Generalized Pivot Quantity Methods
Organizers: Chih-Ming Wang, NIST and Hari Iyer, Colorado StateSession Chair: Chih-Ming Wang, NIST
Inference for the Lognormal Mean and Quantiles Based on Samples with Non-Detects
Thomas Mathew
University of Maryland Baltimore County
In the talk, the problems of finding confidence limits for the mean and quantiles of a lognormal distribution are addressed based on a sample that includes values below the detection limit, i.e., a type I singly left censored sample. Generalized inferential procedures which utilize approximate pivotal quantities based on the maximum likelihood estimators, and some likelihood based methods, are proposed. The latter includes methodology based on the signed log-likelihood ratio test (SLRT) statistic and the modified signed log-likelihood ratio test (MSLRT) statistic. The merits of the methods are evaluated using Monte Carlo simulation. For inference concerning the lognormal mean, the SLRT is to be preferred for left-tailed testing, the generalized inference procedure is to be preferred for right-tailed testing, and all three approaches provide nearly the same performance for two-tailed testing. These conclusions hold even when the proportion of sample values below the detection limit is as large as 0.70. For inference concerning quantiles, both the generalized inference approach and the MSLRT provide nearly identical performance, and both are satisfactory. In view of its simplicity as well as ease of understanding and implementation, the recommendation is to use the generalized inference procedure for practical applications that require inference concerning the quantiles. The results are illustrated with an example.
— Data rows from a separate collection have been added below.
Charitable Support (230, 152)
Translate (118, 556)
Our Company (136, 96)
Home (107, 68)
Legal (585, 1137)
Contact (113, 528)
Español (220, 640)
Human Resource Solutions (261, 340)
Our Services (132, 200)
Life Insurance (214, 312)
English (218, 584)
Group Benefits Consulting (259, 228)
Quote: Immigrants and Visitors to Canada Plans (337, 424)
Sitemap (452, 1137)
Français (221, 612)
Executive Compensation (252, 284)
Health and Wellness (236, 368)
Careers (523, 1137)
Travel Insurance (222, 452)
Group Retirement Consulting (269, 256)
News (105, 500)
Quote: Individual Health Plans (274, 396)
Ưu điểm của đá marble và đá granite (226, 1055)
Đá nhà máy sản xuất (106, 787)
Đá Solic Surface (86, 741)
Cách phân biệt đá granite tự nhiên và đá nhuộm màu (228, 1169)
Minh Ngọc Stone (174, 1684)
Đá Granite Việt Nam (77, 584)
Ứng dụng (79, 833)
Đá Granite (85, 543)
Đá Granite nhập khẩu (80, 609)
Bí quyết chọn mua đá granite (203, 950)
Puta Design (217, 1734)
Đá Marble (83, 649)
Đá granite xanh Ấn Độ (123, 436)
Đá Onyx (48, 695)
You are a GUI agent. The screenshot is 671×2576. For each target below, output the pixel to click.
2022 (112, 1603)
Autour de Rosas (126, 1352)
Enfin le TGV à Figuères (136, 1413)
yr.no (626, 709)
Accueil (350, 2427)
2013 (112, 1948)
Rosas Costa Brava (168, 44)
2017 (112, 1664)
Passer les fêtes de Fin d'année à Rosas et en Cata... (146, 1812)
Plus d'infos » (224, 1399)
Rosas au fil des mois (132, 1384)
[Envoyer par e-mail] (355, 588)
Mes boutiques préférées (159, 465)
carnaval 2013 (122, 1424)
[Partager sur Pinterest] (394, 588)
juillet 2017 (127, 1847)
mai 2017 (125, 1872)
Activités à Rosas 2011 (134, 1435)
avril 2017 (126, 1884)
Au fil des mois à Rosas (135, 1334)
The material presented in this talk is based on joint work with K. Krishnamoorthy and A. Mallick.
On Fiducial Inference in Linear Mixed Models
Jan Hannig
University of North Carolina Chapel Hill
R. A. Fisher's fiducial inference has been the subject of many discussions and controversies ever since he introduced the idea during the 1930's. The idea experienced a bumpy ride, to say the least, during its early years and one can safely say that it eventually fell into disfavor among mainstream statisticians. However, it appears to have made a resurgence recently under the label of generalized inference. In this new guise fiducial inference has proved to be a useful tool for deriving statistical procedures for problems where frequentist methods with good properties were previously unavailable. Therefore we believe that the fiducial argument of R.A. Fisher deserves a fresh look from a new angle.
In this talk we first generalize Fisher's fiducial argument and obtain a fiducial recipe applicable in virtually any situation. We demonstrate this fiducial recipe on examples of varying complexity. We also investigate, by simulation and by theoretical considerations, some properties of the statistical procedures derived by the fiducial recipe showing they often posses good repeated sampling, frequentist properties. As an example we will discuss generalized fiducial inference for linear mixed models.
Portions of this talk are based on joint work with Hari Iyer, Thomas C.M. Lee, E. Lidong, and Jessi Cisewski.
Fiducial Prediction Intervals
Chih-Ming (Jack) Wang
NIST
Prediction intervals, used in many practical applications, are statistical intervals that contain, with a specific probability, future realizations of a random variable. In this talk, we present a general procedure for constructing prediction intervals for arbitrary distributions. The procedure we propose is based on fiducial inference. We illustrate the procedure with several examples.
This is joint work with Hari K. Iyer and Jan Hannig.